You just state 'things are not what they seem' without providing any evidence (or pointing to such) enabling to test your claims.

Alex Milovanovich's avatar

I completely agree that analysis has come to dominate the foundation of most decision-making, largely because it offers a convenient escape from the messier, more uncertain work of true strategic choice. In practice, analysis feels safe. It allows people to present recommendations with an air of scientific certainty - backed by data points, trend lines, and hard facts - which makes it far easier to defend in a corporate setting than a decision rooted in intuition or judgment.

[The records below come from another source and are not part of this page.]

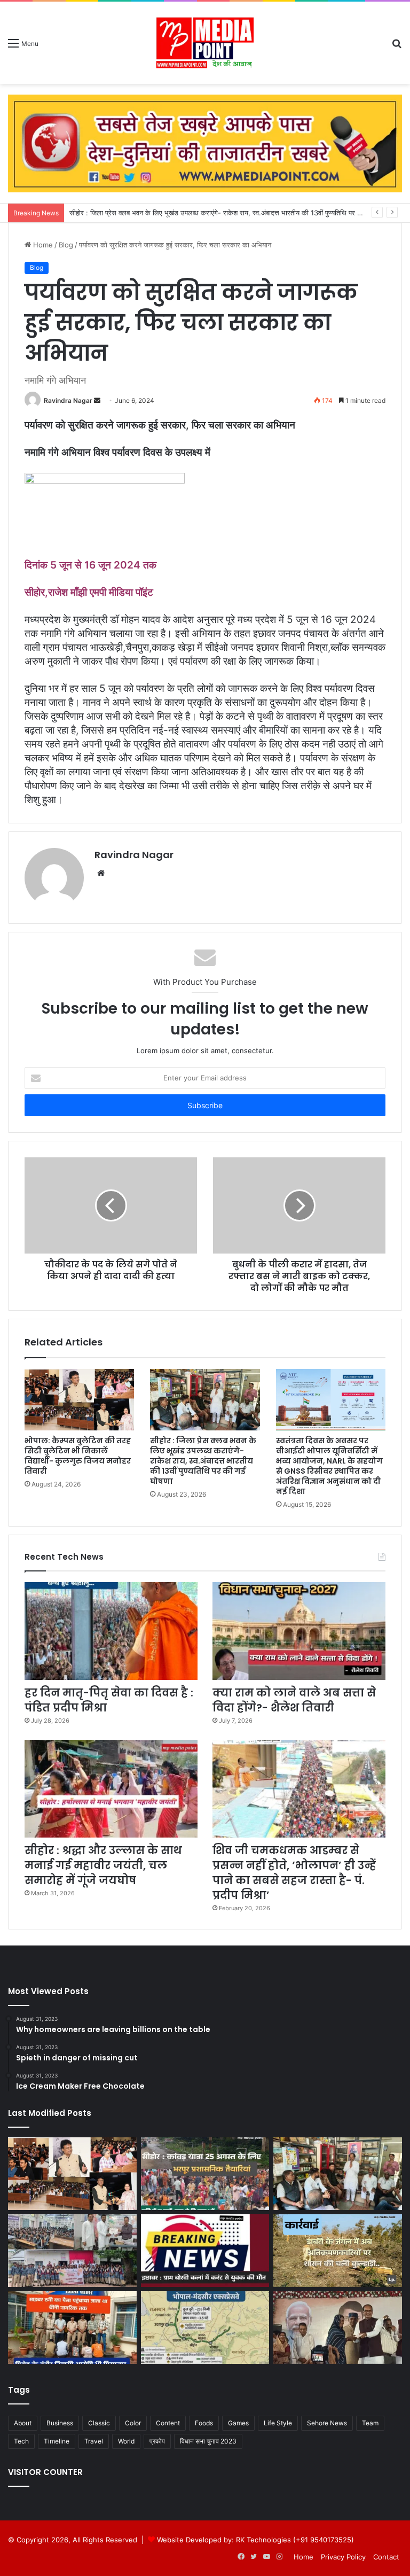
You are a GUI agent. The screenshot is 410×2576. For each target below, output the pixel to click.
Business (59, 2423)
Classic (99, 2423)
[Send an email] (97, 400)
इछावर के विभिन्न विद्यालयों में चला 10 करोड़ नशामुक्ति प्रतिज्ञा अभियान (157, 212)
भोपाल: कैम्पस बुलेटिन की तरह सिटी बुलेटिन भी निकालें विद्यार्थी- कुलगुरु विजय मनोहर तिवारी (78, 1455)
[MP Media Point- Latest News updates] (205, 42)
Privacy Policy (343, 2556)
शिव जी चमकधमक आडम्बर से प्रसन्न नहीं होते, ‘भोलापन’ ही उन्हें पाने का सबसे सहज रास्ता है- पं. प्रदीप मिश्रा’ (294, 1873)
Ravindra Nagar (68, 400)
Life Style (278, 2423)
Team (370, 2423)
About (22, 2423)
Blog (66, 244)
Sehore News (327, 2423)
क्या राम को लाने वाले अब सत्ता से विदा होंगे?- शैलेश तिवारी (294, 1700)
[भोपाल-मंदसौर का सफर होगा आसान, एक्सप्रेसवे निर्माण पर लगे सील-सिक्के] (205, 2327)
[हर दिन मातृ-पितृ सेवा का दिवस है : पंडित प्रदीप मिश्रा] (111, 1631)
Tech (21, 2441)
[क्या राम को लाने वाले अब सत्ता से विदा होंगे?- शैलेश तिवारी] (298, 1631)
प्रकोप (157, 2441)
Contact (386, 2556)
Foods (204, 2423)
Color (133, 2423)
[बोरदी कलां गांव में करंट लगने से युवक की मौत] (205, 2250)
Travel (93, 2441)
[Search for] (396, 47)
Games (238, 2423)
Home (42, 244)
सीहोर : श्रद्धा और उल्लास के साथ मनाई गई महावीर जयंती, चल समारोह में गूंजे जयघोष (103, 1865)
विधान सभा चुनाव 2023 (208, 2441)
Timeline (56, 2441)
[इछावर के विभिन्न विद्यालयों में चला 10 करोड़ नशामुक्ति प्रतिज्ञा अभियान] (72, 2250)
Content (168, 2423)
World (126, 2441)
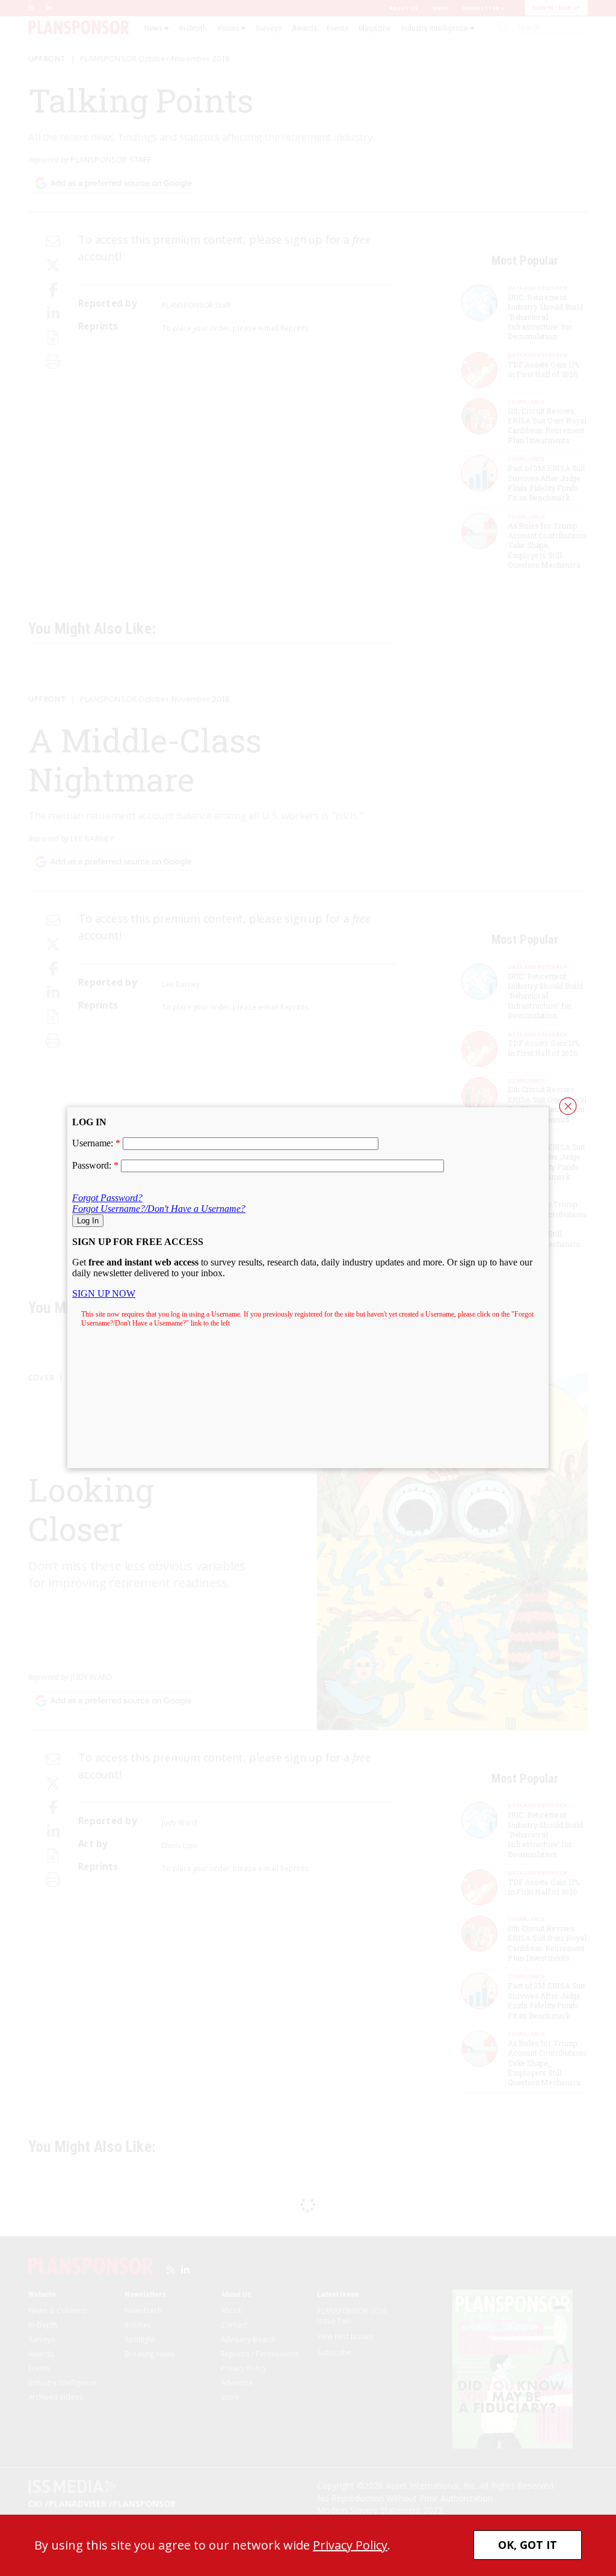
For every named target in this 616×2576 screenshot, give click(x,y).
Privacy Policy (350, 2545)
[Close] (568, 1106)
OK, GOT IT (527, 2545)
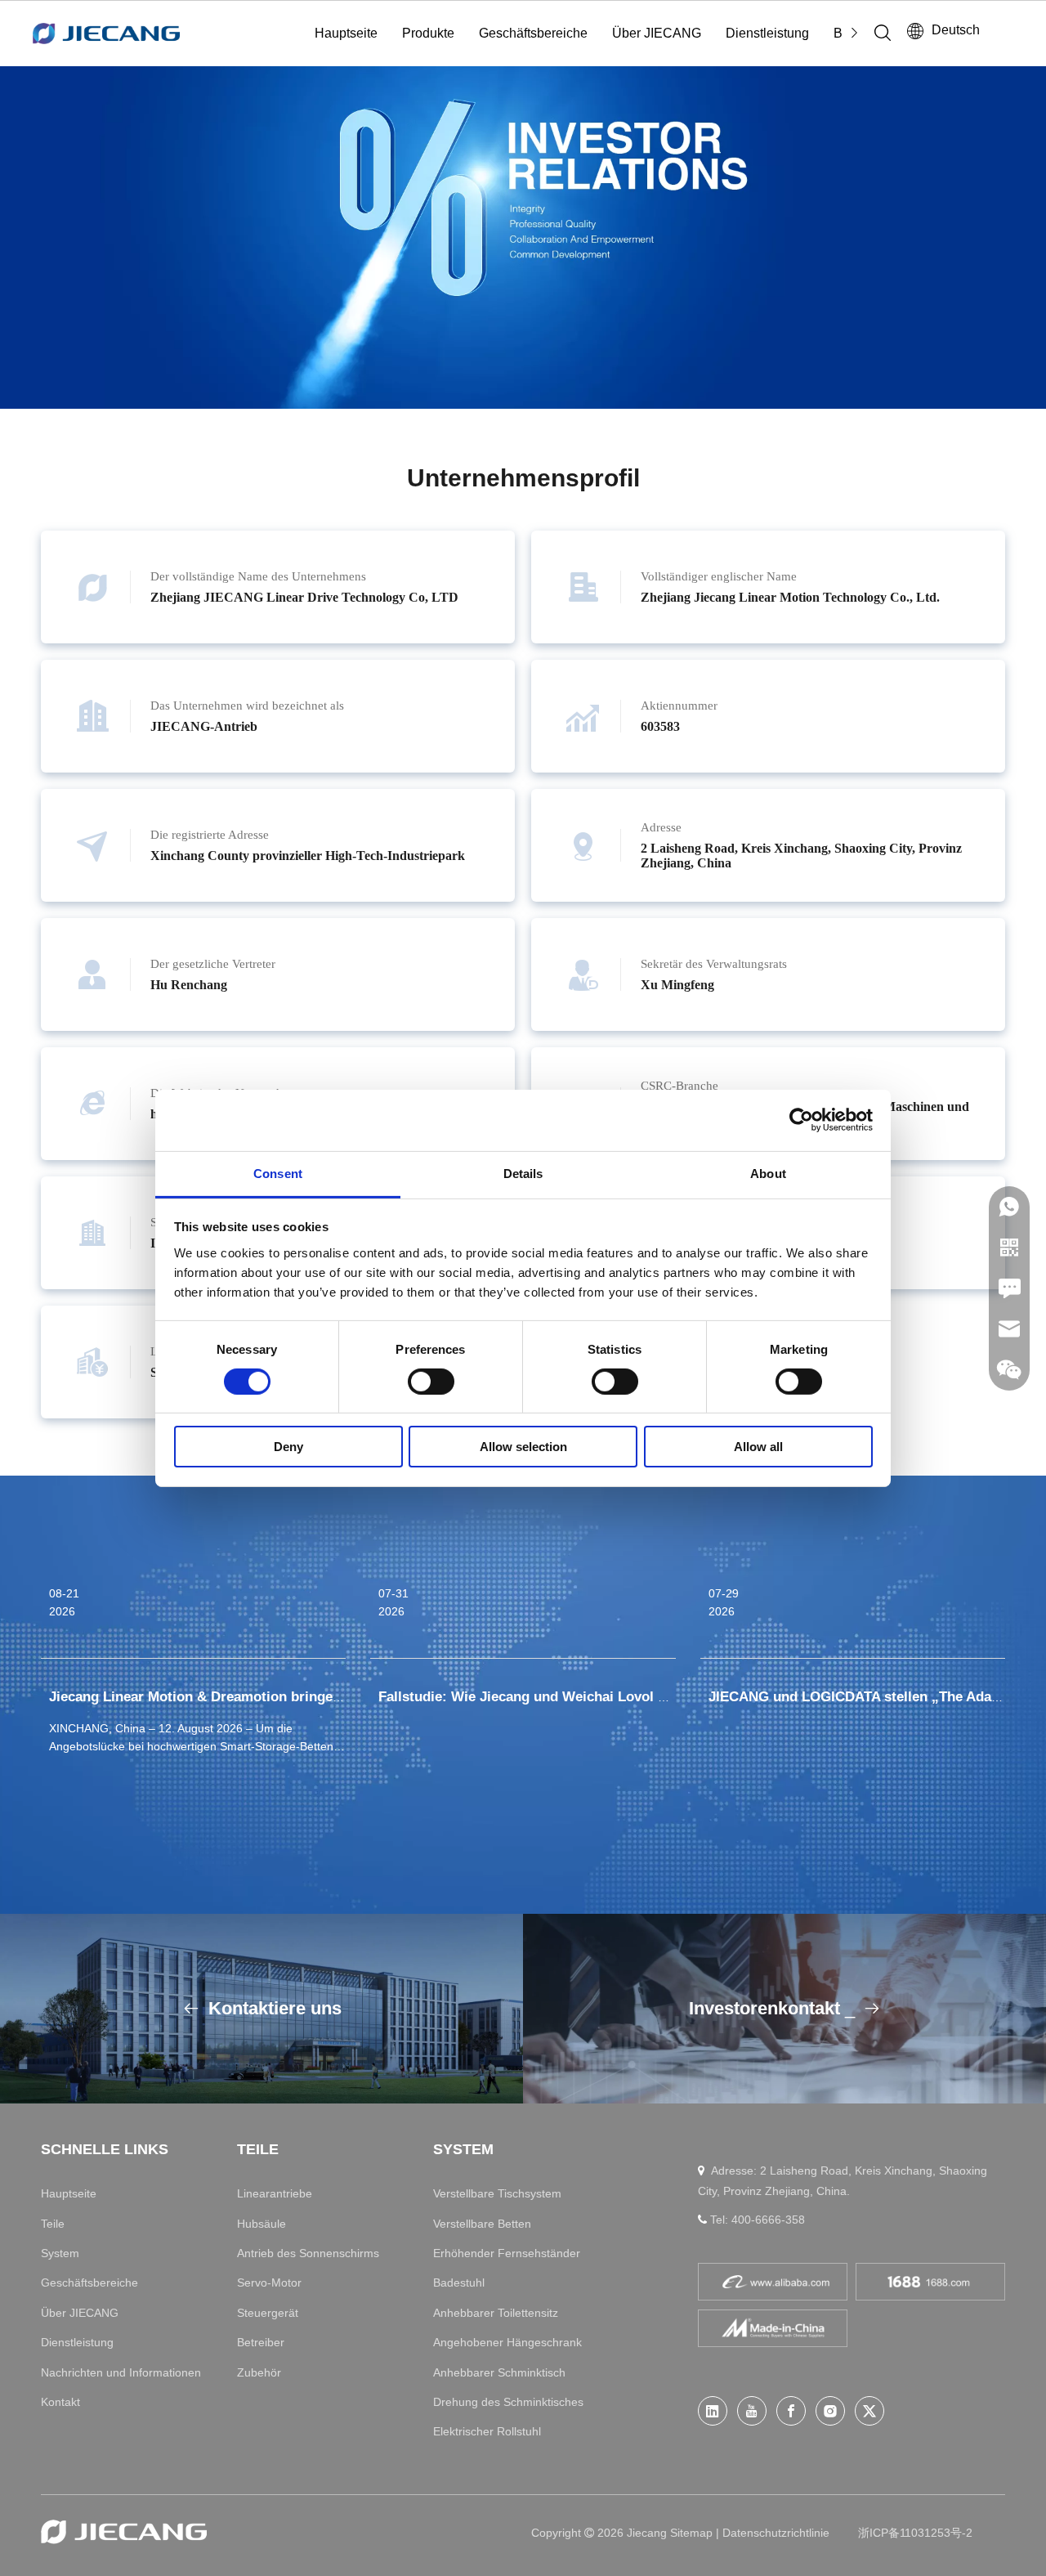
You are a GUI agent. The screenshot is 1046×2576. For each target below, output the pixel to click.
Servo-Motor (269, 2282)
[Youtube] (752, 2411)
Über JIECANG (656, 33)
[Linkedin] (712, 2411)
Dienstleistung (767, 33)
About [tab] (768, 1173)
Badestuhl (459, 2282)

But too often, this reliance on analysis becomes a way to avoid making difficult choices. People hide behind “the data,” as if the numbers alone dictate the path forward, absolving them of the responsibility that comes with real leadership. And because analysis is not as objective as it pretends to be, it’s also highly susceptible to manipulation. Those with an agenda can frame the problem, select the inputs, and emphasize the metrics that support their preferred outcome - all while maintaining the appearance of rigor and neutrality.

When you present strategy as a series of stops - each requiring a difficult choice, a trade-off, or a bet on an uncertain future - it becomes much harder to argue that the path was inevitable. That’s why framing strategy as an analytically determined roadmap is so appealing: it removes the friction of human judgment and replaces it with the illusion of certainty. In reality, the most important decisions can’t be reduced to a spreadsheet.